_Exercise requirements:_ Rewrite the part of the material that opens with the line containing "At what (x,y)" and runs through the end of the material, replacing "Show/Hide Filters" with "Show/Hide Columns" and changing nothing else; omit the pictures.

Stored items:
>>>
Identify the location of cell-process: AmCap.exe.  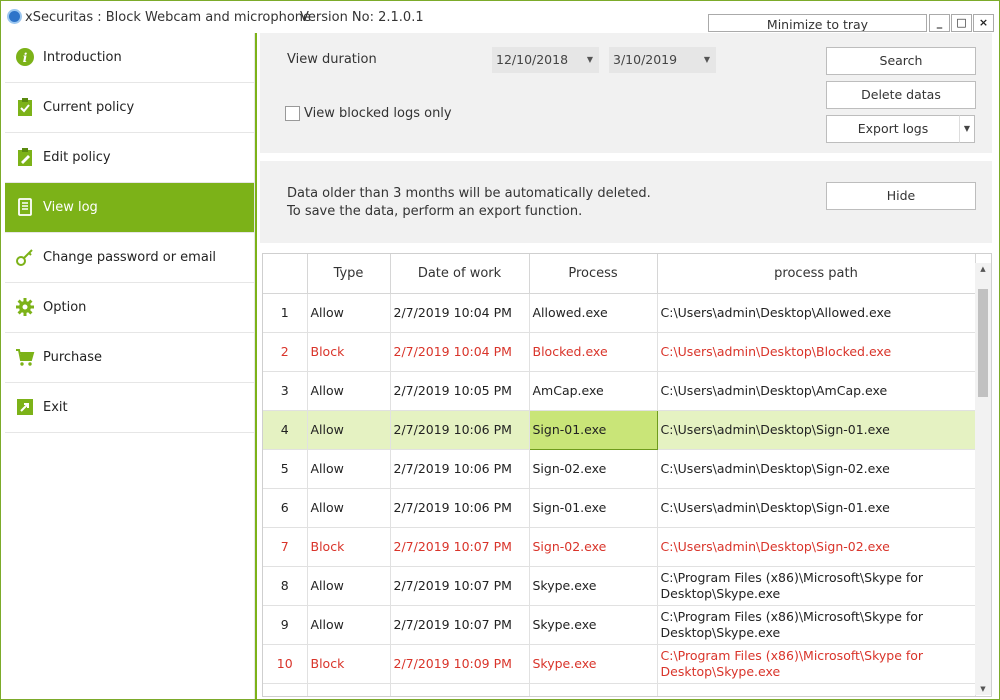
(594, 391).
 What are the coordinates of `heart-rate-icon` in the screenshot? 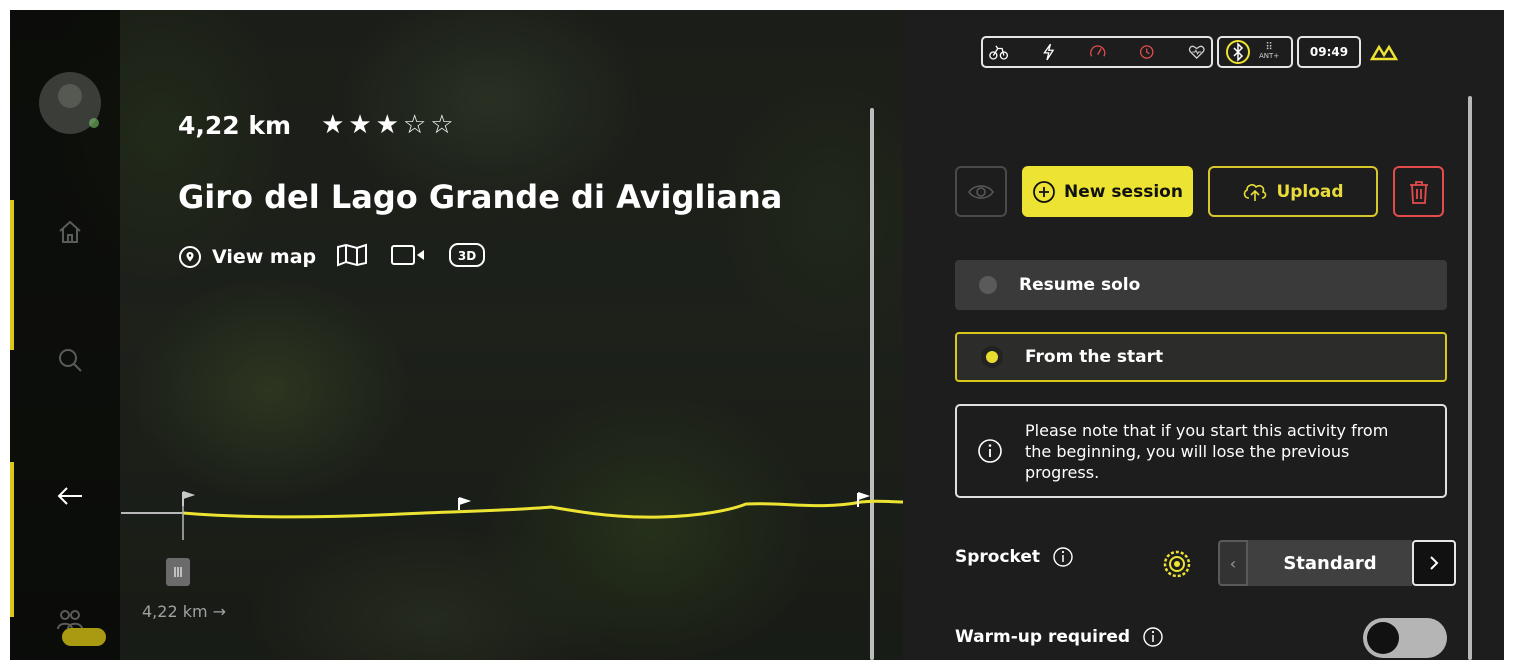 It's located at (1196, 52).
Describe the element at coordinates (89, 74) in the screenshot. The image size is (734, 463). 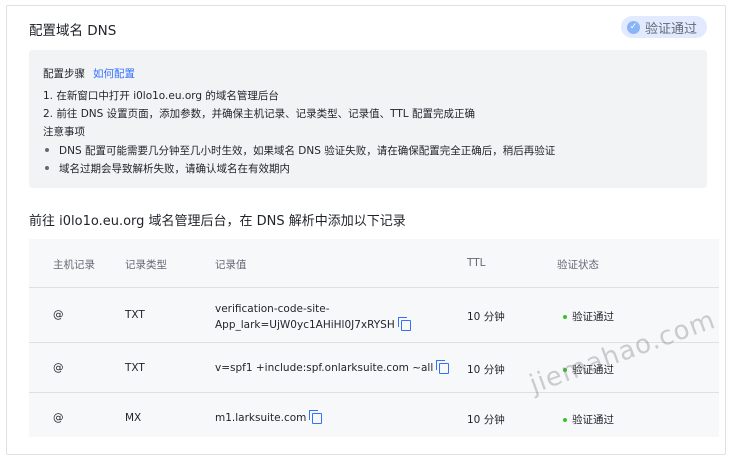
I see `steps-heading: 配置步骤 如何配置` at that location.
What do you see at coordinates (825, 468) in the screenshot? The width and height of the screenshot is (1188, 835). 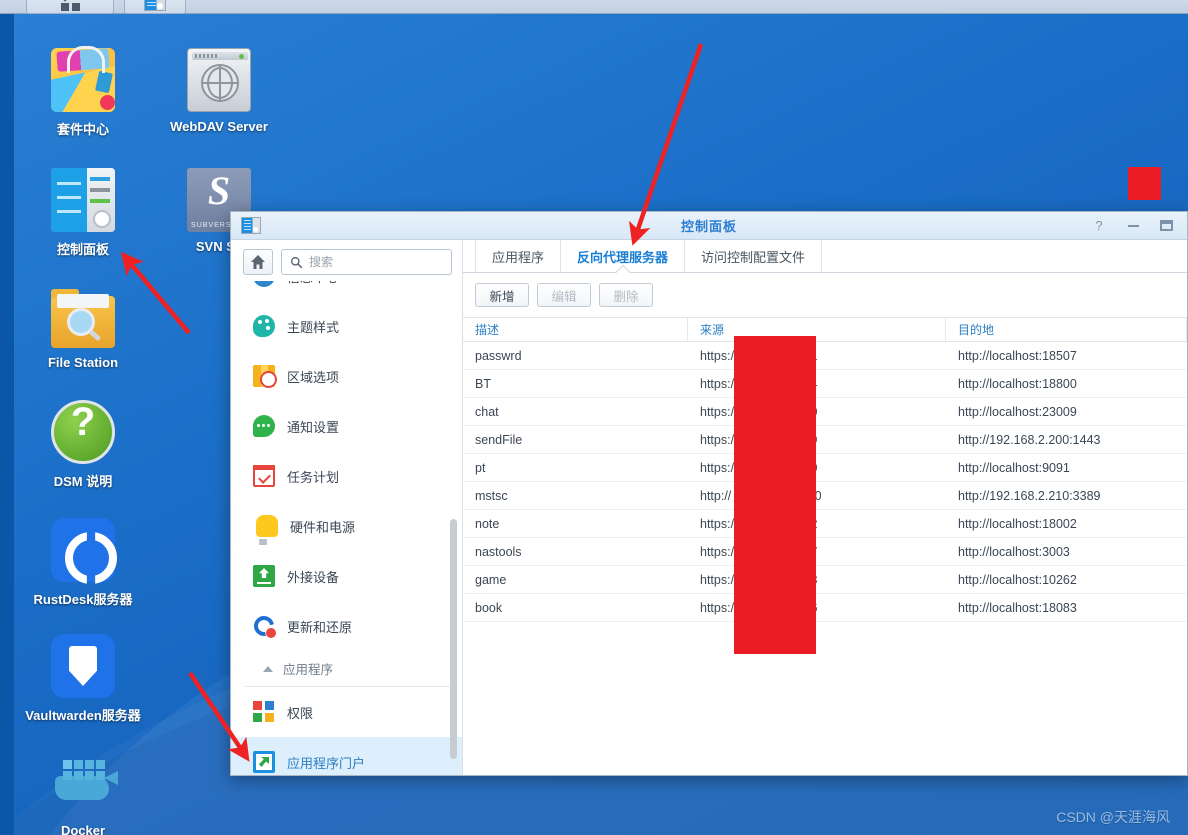 I see `table-row: pt https:/ 8000 http://localhost:9091` at bounding box center [825, 468].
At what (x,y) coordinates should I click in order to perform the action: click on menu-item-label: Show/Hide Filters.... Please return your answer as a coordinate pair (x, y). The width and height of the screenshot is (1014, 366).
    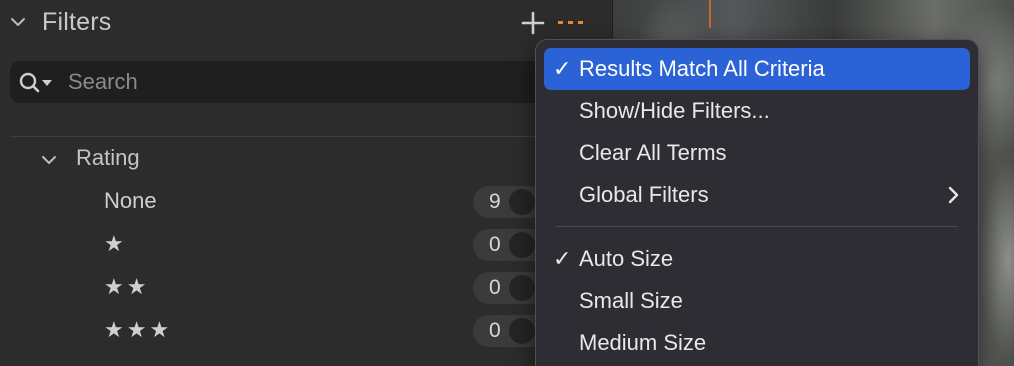
    Looking at the image, I should click on (674, 110).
<<<
_Response for this exercise:_
At what (x,y) coordinates should I click in order to perform the action: click on menu-item-label: Show/Hide Columns.... Please return your answer as a coordinate pair (x, y). The width and height of the screenshot is (1014, 366).
    Looking at the image, I should click on (674, 110).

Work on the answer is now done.